For the sake of the local populations I encounter on my trips around the world, I wish our media would treat them with more respect, and not just regurgitate a current crisis when a Westerner is killed in a conflict. An update once in a blue moon is not enough if we desire greater global awareness. Those who suffer in some far-off corner of our planet have no defence against being overlooked. Why do I mention politics in a travel book? For those we have met, lest they be forgotten.

 

Festivamente

Played cheerfully, in a celebratory manner

A Caucasian Winter – 31 December 2013

Fireworks illuminate the night sky above Tbilisi a few weeks before Christmas. Every day for the next two months, rockets will flare and crackers explode in every suburb of the capital. Car alarms are set off, frightened dogs howl and the city’s light sleepers wander the streets with bloodshot eyes. Dubai plans to break the world record this upcoming New Year with the all-time greatest pyrotechnical display, but Georgia definitely deserves an entry in the Guinness Book of Records for the longest.

“People actually shoot off fireworks throughout the year,” our landlady, Nana, explains, standing with us on the balcony of our newly rented apartment. “It’s a Georgian thing.”

“When is Christmas and New Year?” I ask. “I get confused with the Orthodox calendar.”

“We celebrate both holidays twice. Our Christmas falls on 7 January, with lots of carol singing and even more drinking, but for commercial purposes we observe yours as well. The orthodox New Year is on 14 January.

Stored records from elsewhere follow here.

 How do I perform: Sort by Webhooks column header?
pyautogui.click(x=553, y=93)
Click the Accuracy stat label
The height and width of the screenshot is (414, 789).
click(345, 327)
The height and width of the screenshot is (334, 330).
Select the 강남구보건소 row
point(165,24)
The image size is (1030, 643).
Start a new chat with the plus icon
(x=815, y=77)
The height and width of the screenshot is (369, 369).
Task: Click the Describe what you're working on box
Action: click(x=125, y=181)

We call it the ‘Old New Year’, which is a bit of an oxymoron, I guess.”

“Does that mean everybody gets presents twice?”

“No, only once,” she laughs, “usually on ‘new’ New Year. But sometimes gifts are brought on 25 December by Tovlis Babua, our ‘Snow Grandfather’, who comes from Svaneti instead of the North Pole. We don’t really have a fixed date for present swapping.”

My list of “Georgian things” is growing steadily: small peculiarities that might strike the newcomer as odd. These can range from practicalities such as how to board the Ford Transit marshrutki minibuses built for 20 passengers, when 40 people are already inside, to world-altering mysteries like “where is the hole in my bog-roll?” The answer to the first riddle is shove your way in; to the second (in case you really want to know), the cardboard core is missing because toilet-paper holders are virtually non-existent in Georgia. At least this solves all bog-roll orientation wars – should the loose end hang in front or to the rear?”23

To be serious, observing minute details when travelling is fun, and sometimes an investigation of the apparently trivial opens the sluices to a waterfall of information. We’ve witnessed, for example, how the majority of Georgians cross themselves when they pass a church, regardless of whether they’re strolling by on foot or seated inside a marshrutka. Even teenage hooligans, as they swagger along Rustaveli Avenue, might stop dead in their tracks and trace a signum crucis. It’s tempting to think that most Georgians are just deeply religious, and leave it at that, but the big picture is more complex.

“For some it’s more about national identity, not faith,” Nana believes. “Under Soviet rule the Georgian Orthodox Church suffered repression. After we split from Russia it became almost a symbol for independence. Our younger generation knows that upholding the trinity – ‘native language, native land and native religion’ – is what it means to be proudly Georgian.”

“And true spirituality? Is it common?”

“Yes, to various degrees and in many forms. Up in the mountains, pagan influences are still strong. For instance, when a person dies away from home, many believe his soul cannot find peace until it’s returned to his village. So a cockerel is taken to the place where the person passed away, along with ceremonial grains. They set the cockerel free, believing the bird can ‘capture’ the spirit. Based upon how it eats and crows, people know whether it was successful or not. It’s then taken back to the deceased’s home town with the soul inside. Kvini Lit’xe, this practice is called.”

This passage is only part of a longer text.